I awoke from a dream where my vision was clouded. I could not make out much and felt confused and disoriented. I drove to an event that I will be attending in early June. A gathering of Lakota folk as well as others. In the dream, a group of guys were standing together and one called me over. He was a friend and put his arm around my neck. We were laughing and talking about his baby to be. I looked around and saw the man who I had had a relationship with from this group. He did not even acknowledge me. I greeted him and he responded that he had done a lot of healing. That was it, no reference to a need to do any of that healing with me. No words or gestures towards me. I felt pain go through me. I stumbled away and tried to find my car and my way out of there.
I awoke feeling that pain. I found myself thinking that I would not attend this event. I do not need to be where he will be. Oh, yes, I was triggered. I breathed into it and sat with this pain. Interesting that I was looking for something from him. Seeking something outside of myself to know that I am loved. I thanked my higher self for bringing this up in my dream state for me to look at. I found the me that lived most of her life this way, looking to others for validation that I am worthy of love, that I am loved. Oh, she is the dearest thing. She has this big heart but lived with a false belief running that heart. The belief that love comes from anywhere but inside. People can reflect it back to us, but to truly know love is to know it from the inside out. I thought I had mastered this yet my dream was showing me where I was still carrying a wound that only I could heal. The opportunity of attending this gathering is for me to need nothing from this man. No look, no acknowledgment, no words. To hold him in lovelight, the light that streams in to me from Creator and flows out. That is the stream I need to look to, that is what nourishes my soul. To laugh at any expression from him or anyone that is less than love being reflected to me. Knowing that I am love and love is my truth. Knowing the truth of the love that we shared for a brief time and that our souls have always known. The love does not die with the ending of the relationship, it is eternal.

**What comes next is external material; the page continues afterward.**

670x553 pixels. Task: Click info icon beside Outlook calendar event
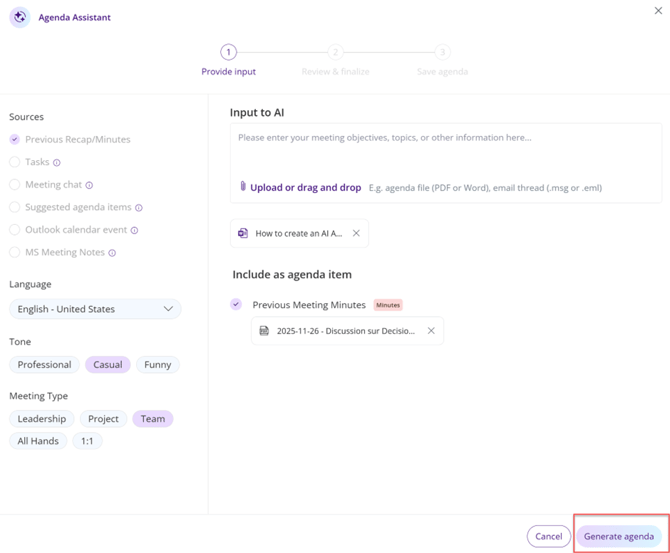134,230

So, time to take my dear self for a walk, to breathe deeply of that love that rains down so gently on my soul. To bless this man and this dream for showing me part of me that needed tending today. I am loving her so and will treat her with the upmost care. I have assured her that I will not abandon her, that I will be right there, holding her hand as she stands in a place that formerly held pain. I am her love, her beloved. Pain is an illusion as there is only the reality of love. Together, we will burn through that illusion with the help of my angels, the violet flame, the flame of love that I have asked to hold my dear self as well as this man. Let the love burn bright and let me not seek it, rather feel and know this inner flame. Oh, the dearness of us all.